Bisnis.com, SURABAYA - Nilai transaksi ekonomi dan keuangan digital diyakini bakal semakin meningkat salah satunya dari transaksi uang elektronik yang tahun ini diproyeksi meningkat 17 persen atau akan mencapai Rp357 triliun.
Indah Kurnia, Anggota DPR RI Komisi XI, mengatakan ekonomi digital dalam beberapa tahun terakhir mengalami perkembangan yang pesat terutama dengan adanya pandemi Covid-19 yang memaksa masyarakat untuk lebih cepat beradaptasi dengan digital.
“Kami mencatat transaksi ekonomi dan keuangan digital pada tahun lalu berkembang seiring dengan nilai transaksi uang elektronik yang mencapai Rp305,4 triliun atau meningkat 49,06 persen atau hampir 50 persen (yoy), dan tahun ini diproyeksi akan naik 17 persen,” ujarnya dalam virtual Seminar Digital Payment - Bank Indonesia Jatim, Jumat (25/2/2022).
Sedangkan nilai transaksi digital banking pada 2021 tercatat naik 45,64 persen (yoy) menjadi Rp39.841 triliun.
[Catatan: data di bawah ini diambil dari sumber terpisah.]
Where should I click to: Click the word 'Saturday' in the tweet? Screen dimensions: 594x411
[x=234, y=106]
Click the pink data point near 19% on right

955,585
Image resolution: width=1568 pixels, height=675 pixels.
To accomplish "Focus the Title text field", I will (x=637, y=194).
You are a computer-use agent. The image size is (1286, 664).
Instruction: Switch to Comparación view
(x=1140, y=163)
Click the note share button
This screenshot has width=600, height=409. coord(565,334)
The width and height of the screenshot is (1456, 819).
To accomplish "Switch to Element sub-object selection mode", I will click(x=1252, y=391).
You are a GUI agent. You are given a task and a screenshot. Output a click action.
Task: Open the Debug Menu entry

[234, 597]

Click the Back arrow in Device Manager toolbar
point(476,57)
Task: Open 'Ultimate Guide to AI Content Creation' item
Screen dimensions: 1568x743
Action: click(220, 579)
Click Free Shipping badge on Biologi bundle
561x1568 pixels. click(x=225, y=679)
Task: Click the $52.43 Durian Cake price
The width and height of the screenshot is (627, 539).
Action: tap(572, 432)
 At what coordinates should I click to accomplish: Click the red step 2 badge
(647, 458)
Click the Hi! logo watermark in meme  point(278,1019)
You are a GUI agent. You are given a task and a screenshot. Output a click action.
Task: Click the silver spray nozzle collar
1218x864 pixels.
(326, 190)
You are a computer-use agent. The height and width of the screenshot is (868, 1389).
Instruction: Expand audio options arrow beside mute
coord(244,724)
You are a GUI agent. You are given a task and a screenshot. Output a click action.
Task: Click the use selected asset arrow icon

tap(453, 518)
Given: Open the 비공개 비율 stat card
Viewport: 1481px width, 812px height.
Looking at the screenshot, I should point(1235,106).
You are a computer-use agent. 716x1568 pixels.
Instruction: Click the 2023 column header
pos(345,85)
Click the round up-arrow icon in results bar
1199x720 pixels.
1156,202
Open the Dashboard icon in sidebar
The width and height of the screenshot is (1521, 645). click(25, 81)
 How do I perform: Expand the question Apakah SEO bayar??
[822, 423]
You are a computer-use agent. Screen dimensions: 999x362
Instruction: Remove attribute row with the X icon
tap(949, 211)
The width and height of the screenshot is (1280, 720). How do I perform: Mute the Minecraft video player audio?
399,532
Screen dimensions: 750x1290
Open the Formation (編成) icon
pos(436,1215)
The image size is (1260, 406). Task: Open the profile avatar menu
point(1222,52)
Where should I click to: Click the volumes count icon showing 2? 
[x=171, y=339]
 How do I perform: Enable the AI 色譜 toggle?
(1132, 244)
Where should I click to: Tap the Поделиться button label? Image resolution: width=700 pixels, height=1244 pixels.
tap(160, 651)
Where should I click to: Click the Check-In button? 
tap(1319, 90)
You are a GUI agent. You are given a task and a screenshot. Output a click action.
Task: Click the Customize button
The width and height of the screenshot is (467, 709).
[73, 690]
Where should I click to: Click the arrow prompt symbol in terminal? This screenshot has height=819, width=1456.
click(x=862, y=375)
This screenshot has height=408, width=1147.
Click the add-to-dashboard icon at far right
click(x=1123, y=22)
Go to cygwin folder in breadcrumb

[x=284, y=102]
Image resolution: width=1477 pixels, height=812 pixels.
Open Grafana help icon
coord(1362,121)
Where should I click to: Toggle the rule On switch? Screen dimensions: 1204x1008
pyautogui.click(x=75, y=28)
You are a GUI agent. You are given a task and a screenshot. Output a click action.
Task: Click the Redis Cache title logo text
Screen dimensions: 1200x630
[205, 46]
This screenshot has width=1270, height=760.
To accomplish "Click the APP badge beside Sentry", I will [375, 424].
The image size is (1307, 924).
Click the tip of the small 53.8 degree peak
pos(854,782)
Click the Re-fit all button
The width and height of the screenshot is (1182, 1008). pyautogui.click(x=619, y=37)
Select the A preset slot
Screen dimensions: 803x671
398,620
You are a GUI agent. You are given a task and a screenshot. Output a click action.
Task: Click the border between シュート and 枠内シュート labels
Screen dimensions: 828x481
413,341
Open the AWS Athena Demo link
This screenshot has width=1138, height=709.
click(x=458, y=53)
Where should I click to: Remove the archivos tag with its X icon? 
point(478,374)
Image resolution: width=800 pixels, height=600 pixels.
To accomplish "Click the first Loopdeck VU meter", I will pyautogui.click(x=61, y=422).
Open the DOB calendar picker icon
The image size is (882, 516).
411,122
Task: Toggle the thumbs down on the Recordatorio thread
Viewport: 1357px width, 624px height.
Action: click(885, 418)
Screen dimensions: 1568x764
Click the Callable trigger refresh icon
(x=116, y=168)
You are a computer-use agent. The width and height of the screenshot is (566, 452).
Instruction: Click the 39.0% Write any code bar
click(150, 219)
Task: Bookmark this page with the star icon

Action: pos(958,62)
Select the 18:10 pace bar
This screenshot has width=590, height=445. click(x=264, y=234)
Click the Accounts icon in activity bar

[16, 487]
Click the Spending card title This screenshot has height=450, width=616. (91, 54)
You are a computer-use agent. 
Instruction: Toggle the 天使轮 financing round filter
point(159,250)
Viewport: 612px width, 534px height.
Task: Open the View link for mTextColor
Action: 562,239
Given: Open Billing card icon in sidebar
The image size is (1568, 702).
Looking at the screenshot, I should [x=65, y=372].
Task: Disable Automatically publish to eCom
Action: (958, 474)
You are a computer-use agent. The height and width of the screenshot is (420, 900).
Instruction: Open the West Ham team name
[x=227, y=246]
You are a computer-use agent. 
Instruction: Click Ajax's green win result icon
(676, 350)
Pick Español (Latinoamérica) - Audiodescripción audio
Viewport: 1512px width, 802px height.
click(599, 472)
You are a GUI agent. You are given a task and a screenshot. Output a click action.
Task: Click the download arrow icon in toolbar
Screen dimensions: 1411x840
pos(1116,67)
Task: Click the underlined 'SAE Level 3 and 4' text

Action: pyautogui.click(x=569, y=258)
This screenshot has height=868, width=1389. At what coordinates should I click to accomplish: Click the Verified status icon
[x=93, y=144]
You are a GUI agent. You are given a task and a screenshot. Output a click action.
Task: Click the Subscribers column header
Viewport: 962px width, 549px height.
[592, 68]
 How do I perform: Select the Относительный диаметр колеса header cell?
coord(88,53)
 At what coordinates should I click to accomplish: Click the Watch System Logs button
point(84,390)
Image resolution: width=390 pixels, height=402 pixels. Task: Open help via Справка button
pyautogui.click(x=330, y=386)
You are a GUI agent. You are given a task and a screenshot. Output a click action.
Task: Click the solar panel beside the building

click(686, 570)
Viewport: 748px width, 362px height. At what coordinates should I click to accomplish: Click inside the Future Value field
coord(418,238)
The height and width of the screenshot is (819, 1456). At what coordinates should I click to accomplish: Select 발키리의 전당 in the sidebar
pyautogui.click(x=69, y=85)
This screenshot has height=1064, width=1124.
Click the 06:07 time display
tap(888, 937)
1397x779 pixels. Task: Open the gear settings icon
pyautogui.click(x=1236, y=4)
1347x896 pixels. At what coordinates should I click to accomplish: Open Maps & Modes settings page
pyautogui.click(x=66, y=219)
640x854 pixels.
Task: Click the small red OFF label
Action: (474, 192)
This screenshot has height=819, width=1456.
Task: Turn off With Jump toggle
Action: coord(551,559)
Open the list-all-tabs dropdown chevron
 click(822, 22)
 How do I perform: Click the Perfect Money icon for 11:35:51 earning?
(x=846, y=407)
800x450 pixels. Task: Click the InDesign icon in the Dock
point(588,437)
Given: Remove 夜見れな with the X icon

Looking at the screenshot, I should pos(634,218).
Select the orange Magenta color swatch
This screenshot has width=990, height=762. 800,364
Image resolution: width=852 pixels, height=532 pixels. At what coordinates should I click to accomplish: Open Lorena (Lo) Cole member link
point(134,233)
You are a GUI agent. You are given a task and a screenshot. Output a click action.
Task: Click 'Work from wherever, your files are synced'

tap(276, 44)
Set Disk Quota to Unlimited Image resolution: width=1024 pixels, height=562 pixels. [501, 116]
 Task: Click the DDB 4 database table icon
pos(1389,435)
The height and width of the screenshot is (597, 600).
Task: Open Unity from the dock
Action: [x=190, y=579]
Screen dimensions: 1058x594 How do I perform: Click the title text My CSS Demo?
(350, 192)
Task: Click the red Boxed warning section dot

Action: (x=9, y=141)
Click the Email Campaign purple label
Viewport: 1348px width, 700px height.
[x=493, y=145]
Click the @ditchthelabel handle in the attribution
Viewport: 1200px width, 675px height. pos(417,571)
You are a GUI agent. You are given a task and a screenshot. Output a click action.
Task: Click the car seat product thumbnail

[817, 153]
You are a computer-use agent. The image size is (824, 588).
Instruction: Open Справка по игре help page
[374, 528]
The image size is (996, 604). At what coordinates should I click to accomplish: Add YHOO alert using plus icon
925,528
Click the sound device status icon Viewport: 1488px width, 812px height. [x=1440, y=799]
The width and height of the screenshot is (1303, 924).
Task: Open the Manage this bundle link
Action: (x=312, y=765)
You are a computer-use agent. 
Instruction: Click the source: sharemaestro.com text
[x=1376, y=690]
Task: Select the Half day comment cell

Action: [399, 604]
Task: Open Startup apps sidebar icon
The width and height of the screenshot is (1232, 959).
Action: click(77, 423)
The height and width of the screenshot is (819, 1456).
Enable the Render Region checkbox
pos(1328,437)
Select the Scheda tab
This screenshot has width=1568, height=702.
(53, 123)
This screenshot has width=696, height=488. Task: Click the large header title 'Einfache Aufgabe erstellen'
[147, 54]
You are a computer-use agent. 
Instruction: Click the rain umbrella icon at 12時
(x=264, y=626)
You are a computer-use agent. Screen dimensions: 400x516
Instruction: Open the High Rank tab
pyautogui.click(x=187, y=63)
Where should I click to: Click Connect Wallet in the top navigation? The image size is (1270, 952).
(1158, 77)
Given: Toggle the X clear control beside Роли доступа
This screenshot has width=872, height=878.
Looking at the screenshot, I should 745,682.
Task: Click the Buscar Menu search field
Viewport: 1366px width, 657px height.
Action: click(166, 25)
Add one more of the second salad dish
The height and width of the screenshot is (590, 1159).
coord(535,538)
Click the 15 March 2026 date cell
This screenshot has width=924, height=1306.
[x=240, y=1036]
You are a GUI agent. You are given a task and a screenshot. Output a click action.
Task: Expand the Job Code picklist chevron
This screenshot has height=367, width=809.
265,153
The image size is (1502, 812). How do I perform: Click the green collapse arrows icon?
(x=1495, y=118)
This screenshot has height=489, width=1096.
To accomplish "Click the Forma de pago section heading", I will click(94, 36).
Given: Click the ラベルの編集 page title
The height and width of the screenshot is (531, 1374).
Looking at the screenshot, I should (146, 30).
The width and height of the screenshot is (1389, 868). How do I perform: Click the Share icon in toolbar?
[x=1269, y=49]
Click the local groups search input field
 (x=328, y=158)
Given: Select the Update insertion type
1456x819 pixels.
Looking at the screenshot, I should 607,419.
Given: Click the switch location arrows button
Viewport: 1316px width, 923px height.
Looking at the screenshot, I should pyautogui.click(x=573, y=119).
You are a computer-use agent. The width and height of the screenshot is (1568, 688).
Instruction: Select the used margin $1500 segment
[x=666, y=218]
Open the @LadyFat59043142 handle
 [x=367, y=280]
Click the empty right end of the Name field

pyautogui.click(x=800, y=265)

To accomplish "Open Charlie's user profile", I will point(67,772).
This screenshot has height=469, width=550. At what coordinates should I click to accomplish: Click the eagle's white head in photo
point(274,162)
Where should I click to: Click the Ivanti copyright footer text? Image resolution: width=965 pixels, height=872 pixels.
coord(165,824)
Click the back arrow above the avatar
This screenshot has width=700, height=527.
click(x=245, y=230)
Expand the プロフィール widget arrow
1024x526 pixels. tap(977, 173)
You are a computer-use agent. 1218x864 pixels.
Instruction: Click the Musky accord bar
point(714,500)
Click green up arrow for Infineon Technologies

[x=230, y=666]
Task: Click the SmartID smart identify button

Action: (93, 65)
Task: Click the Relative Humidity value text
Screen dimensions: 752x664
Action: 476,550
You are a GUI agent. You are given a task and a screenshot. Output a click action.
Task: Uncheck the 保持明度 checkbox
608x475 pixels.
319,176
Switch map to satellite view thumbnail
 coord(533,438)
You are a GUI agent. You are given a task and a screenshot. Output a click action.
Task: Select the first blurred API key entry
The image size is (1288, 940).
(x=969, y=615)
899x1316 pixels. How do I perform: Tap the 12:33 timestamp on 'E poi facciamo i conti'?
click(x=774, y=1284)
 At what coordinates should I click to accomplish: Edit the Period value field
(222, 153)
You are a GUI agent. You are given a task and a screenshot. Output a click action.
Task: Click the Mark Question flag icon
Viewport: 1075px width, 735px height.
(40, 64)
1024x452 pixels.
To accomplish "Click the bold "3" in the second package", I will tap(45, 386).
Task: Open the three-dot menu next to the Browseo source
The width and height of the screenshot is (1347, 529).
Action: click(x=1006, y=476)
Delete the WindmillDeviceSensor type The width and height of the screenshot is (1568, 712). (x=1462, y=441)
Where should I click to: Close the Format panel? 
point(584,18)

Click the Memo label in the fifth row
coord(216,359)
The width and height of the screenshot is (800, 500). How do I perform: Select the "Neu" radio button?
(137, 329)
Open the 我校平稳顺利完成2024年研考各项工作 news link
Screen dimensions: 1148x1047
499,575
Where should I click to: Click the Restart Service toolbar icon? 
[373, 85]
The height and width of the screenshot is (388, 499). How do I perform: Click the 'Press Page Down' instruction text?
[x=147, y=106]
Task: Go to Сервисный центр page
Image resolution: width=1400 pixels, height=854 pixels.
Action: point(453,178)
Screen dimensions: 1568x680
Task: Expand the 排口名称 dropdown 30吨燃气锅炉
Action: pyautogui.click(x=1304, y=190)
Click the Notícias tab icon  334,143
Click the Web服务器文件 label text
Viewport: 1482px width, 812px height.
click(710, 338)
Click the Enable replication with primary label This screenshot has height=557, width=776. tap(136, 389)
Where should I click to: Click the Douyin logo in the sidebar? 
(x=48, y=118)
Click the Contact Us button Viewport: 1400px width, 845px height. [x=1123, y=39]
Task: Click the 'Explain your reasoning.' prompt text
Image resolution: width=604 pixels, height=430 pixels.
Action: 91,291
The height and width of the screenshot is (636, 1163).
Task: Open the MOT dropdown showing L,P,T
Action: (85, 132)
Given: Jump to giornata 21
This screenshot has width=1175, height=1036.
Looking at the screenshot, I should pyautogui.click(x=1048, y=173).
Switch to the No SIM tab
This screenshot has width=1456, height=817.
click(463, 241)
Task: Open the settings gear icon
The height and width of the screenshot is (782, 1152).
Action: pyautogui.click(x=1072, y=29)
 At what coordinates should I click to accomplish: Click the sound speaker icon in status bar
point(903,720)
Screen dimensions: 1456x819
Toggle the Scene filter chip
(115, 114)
Untuk tahun ini pun, transaksi digital banking diproyeksi akan tumbuh sebesar 24,83 persen. Pertumbuhan ini, kata Indah, seiring dengan gaya hidup masyarakat dalam berbelanja online. Berbeda dengan tren transaksi dengan uang tunai pada tahun lalu hanya mampu tumbuh 6 persen.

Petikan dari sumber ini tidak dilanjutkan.